IndoHoaxDetector
A comprehensive machine learning system for detecting hoax-style news articles in Indonesian language. This project provides multiple models trained on linguistic features of Indonesian news to identify articles written in a style typical of hoaxes or fake news. The system analyzes writing patterns, sensationalism, and other stylistic indicators rather than checking factual accuracy.
Features
- Multiple Models: Logistic Regression, Linear SVM, Random Forest, Naive Bayes, and IndoBERT
- High Accuracy: Best model (IndoBERT) achieves 99.89% accuracy on test data
- Web Interface: Interactive Gradio app for easy prediction
- Lightweight Options: TF-IDF based models for fast inference
- Transformer Support: IndoBERT for state-of-the-art performance
Model Comparison
All models were trained on 62,972 Indonesian news articles and evaluated on 12,595 held-out test samples:
| Model | Accuracy | Precision (Macro) | Recall (Macro) | F1 (Macro) | Type |
|---|---|---|---|---|---|
| IndoBERT | 0.9989 | 0.9989 | 0.9989 | 0.9989 | Transformer |
| Linear SVM | 0.9819 | 0.9820 | 0.9817 | 0.9818 | TF-IDF + SVM |
| Logistic Regression | 0.9782 | 0.9787 | 0.9777 | 0.9781 | TF-IDF + LR |
| Random Forest | 0.9765 | 0.9768 | 0.9760 | 0.9764 | TF-IDF + RF |
| Multinomial Naive Bayes | 0.9398 | 0.9414 | 0.9381 | 0.9393 | TF-IDF + NB |
Model Details
IndoBERT (Recommended)
- Type: Fine-tuned IndoBenchmark/indobert-base-p1
- Training: 3 epochs, batch_size=16, learning_rate=2e-5, max_length=128
- Accuracy: 99.89%
- Best For: Highest accuracy, contextual understanding
- Requirements: transformers, torch (GPU recommended)
TF-IDF Based Models
- Vectorizer: TF-IDF (unigrams, max_features=5000, sublinear_tf=True)

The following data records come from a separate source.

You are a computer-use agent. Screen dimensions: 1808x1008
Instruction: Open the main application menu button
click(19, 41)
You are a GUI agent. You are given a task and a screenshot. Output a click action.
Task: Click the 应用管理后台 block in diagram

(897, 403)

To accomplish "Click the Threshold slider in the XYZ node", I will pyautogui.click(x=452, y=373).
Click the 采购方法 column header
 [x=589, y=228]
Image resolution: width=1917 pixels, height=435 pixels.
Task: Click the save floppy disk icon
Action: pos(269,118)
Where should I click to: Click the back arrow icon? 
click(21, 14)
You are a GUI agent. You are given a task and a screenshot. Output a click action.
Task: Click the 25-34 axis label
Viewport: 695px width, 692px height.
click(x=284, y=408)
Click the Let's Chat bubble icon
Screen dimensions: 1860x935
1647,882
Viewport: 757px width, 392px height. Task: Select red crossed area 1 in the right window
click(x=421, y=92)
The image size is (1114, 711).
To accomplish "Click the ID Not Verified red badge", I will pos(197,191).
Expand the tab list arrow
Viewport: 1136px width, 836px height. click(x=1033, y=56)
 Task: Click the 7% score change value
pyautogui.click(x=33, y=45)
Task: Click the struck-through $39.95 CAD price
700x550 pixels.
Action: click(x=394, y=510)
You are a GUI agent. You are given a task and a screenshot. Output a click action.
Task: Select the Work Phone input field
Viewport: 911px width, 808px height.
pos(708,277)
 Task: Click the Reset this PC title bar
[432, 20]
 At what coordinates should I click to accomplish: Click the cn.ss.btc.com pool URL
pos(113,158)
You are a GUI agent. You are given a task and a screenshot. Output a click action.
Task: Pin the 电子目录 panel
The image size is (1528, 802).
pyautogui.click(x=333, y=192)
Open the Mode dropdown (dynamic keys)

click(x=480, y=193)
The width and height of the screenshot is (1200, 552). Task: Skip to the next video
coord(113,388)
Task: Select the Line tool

- Preprocessing: Lowercase, URL removal, punctuation, Indonesian stopwords, Sastrawi stemming
- Logistic Regression: L2 regularization, max_iter=1000 (97.82% accuracy)
- Linear SVM: C=1.0, max_iter=10000 (98.19% accuracy)
- Random Forest: 100 trees, random_state=42 (97.65% accuracy)
- Naive Bayes: Multinomial, alpha=1.0 (93.98% accuracy)
Usage
Web Interface
Visit the Hugging Face Space to use the interactive app:
- Select a model from the dropdown
- Enter Indonesian news text
- Click "Detect"
- View the prediction and confidence
Local Usage
To run locally:
pip install gradio scikit-learn transformers torch
python app.py
API Usage
Load and use models programmatically:
import pickle
from transformers import AutoTokenizer, AutoModelForSequenceClassification
import torch
# For TF-IDF models (Logistic Regression, SVM, RF, NB)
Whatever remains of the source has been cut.